Apprentice butcher back at work a month after losing hand

Boss fined for unsafe mincer

Updated: 
Thomas Stevens

A teenaged apprentice butcher returned to work just 26 days after his hand was amputated following an accident with a mincing machine.

Thomas Stevens was just 16 years old and had been working for only six weeks at P and K Meats in Street, Somerset, when his right hand became caught in the mincer. The machine hadn't been fitted with a safety guard.

He was trapped for 30 minutes, while fire and rescue service workers battled to free him, but eventually paramedics were forced to amputate. Boss Paul Jeffery has been fined £15,000 by Somerset Magistrates Court for health and safety offences.
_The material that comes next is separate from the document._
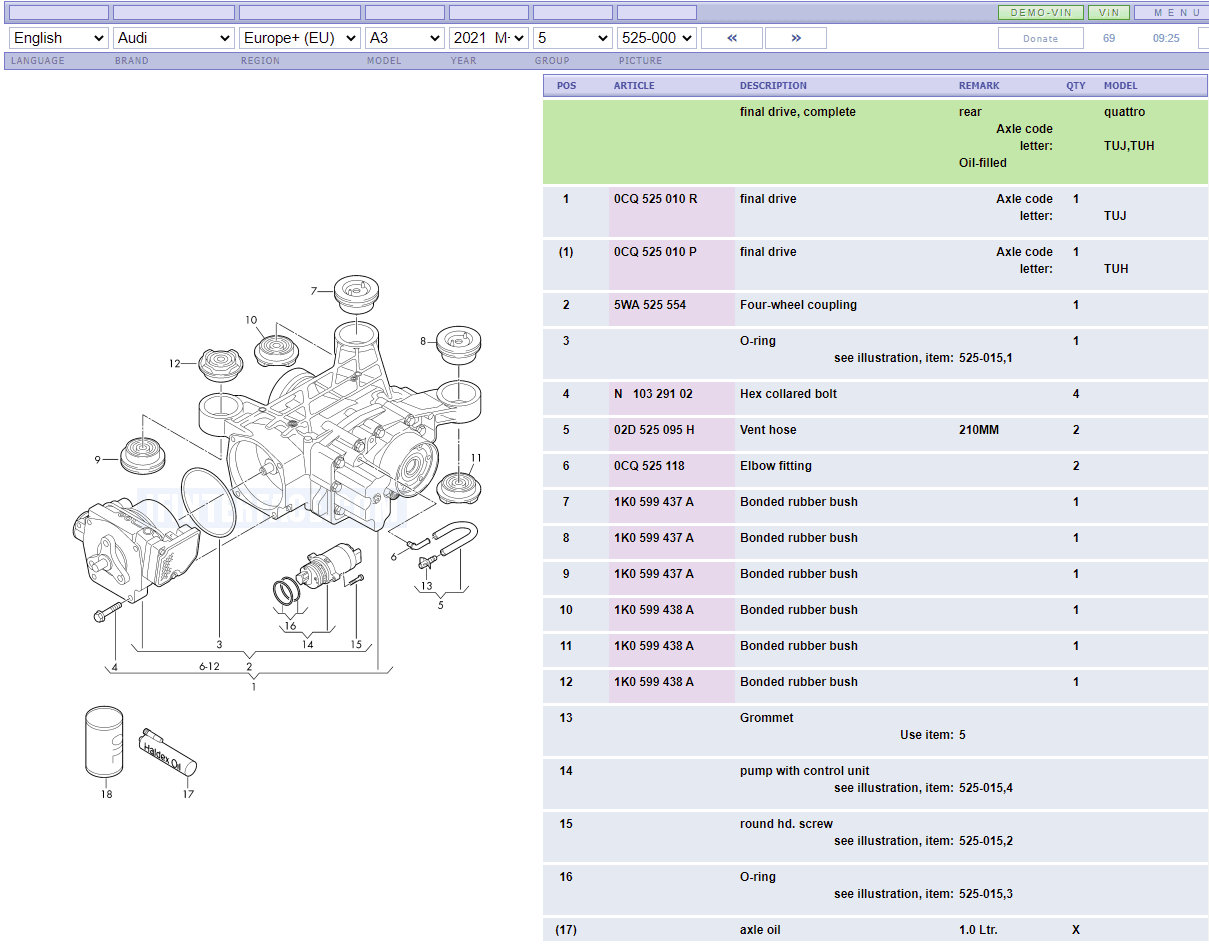Open the Brand dropdown showing Audi
The height and width of the screenshot is (945, 1209).
[174, 38]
But after just 26 days, Thomas has now returned to work, using his new prosthetic hook.

"I just decided after my accident just to get on with it and not let it hold me back and carry on with what I love. It was a total of 26 days I was out for, that was it. I got bored just sat at home," he says.

"I'm coping really well, I have learnt to adapt with what I have got, I'm doing really well. I have a prosthetic hook which I tend to use when I'm butchering and all that, it's actually much easier, although I have to be careful not to cut my other hand!"

The court heard that the mincing machine was being used without a guard restrictor plate fitted - fine at the time that Jeffery bought the premises, but later introduced as a legal requirement.

"When he bought the premises he took over the lease and all the equipment and at the time it was manufactured it was sold as it is now and it had never had a guard fitted," his lawyer, Ian Dixey, explained.

"However, since then, the British Standards have changed and all such machines come with a guard sitting over the top."

Dixey said that Jeffrey felt "total responsibility" for the accident and was trying to make it up to Thomas by giving him a permanent job.

The court was told that, after the accident, several other local businesses had realised they were in breach of health and safety regulations and asked for advice.

Since 1975, when the Health and Safety Executive was established, the number of deaths at work has fallen from 651 a year to just 133. Around 79,500 injuries are formally reported each year.

"Workplace conditions have improved dramatically in the past four decades, but as employers plan and prepare for the new financial year they need to ensure that health, safety and welfare is a clear focus," says Tim Galloway, HSE's regional director for London and the South East.